Earth Sciences Division (ESD) Department of Energy (DOE) Lawrence Berkeley National Laboratory (LBNL)

Task 4:  Large-Scale Hydrological Impacts of CO2 Geological Storage

Task 2 Leads:  Jens Birkholzer and Quanlin Zhou


      LBNL will continue research activities on evaluating large-scale hydrological and environmental impacts of GCS. We propose for FY12 a realignment of the three-year research plan that was developed a few years ago for the time period FY10 through FY12. This research plan included three subtasks as follows, Subtask 4.1: Improve Understanding and Prediction Reliability of Basin-Scale Brine Pressurization and Migration; Subtask 4.2: Evaluate the Impact of Brine Pressurization on Groundwater Resources and Provide Technical Basis for Area-of-Review Determination; and Subtask 4.3: Evaluate Pressure Management Schemes via Brine Extraction to Improve Storage Capacity and Remediate CO2 Leakage.

—————

__TASK A__
According to the Task 4 description, what time period was the original three-year research plan developed for?
__TASK B__
For each statement, say whether it agrees with the Task 4 description: (i) the research plan contained three subtasks; (ii) Subtask 4.3 deals with managing pressure by extracting brine; (iii) LBNL proposes to stop its research on large-scale hydrological impacts.
Use nothing but the Task 4 description as your source.

__DATA LINES__

—————

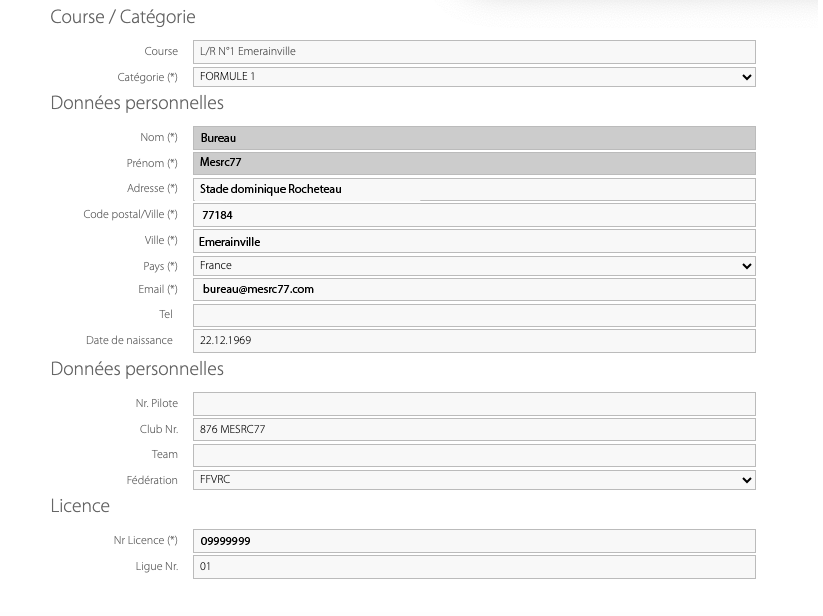Click the chevron arrow of the Fédération select
Image resolution: width=823 pixels, height=616 pixels.
(x=746, y=480)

—————

__FULL OUTPUT A__
FY10 through FY12.

__FULL OUTPUT B__
(i) Yes: "This research plan included three subtasks"
(ii) Yes: "Evaluate Pressure Management Schemes via Brine Extraction"
(iii) No: "LBNL will continue research activities on evaluating large-scale hydrological and environmental impacts of GCS."